▶ Work instruction
Take each line of the listing that has the string "agent" and report it.
** Opening Data listing block **
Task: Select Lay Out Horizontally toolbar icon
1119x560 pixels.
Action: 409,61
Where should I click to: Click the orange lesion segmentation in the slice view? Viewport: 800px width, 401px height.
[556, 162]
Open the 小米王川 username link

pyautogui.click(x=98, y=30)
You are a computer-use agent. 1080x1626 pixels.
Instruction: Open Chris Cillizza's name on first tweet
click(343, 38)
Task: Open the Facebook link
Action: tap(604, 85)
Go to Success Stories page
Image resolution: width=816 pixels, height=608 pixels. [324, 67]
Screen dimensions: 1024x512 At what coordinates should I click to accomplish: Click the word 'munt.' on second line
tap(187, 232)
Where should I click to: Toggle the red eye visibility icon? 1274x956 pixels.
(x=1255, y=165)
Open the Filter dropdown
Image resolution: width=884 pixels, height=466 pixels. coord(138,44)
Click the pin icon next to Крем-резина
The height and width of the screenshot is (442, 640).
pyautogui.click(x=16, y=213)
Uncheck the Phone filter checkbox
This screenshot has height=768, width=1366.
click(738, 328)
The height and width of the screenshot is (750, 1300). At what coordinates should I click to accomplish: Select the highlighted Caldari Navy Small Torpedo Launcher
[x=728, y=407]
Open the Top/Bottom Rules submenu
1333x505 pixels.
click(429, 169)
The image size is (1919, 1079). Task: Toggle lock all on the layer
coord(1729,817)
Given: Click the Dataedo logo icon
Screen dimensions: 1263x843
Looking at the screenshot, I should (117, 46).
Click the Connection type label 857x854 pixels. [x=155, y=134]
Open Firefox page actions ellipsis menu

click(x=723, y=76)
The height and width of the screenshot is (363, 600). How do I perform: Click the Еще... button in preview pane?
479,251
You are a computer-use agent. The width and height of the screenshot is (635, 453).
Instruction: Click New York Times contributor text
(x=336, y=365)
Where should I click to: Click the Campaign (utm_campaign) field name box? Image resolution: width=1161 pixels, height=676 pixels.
** Closing Data listing block **
▶ Answer to this task
You are a computer-use agent. 1080x1626 pixels.
You are a computer-use agent. The width and height of the screenshot is (635, 453).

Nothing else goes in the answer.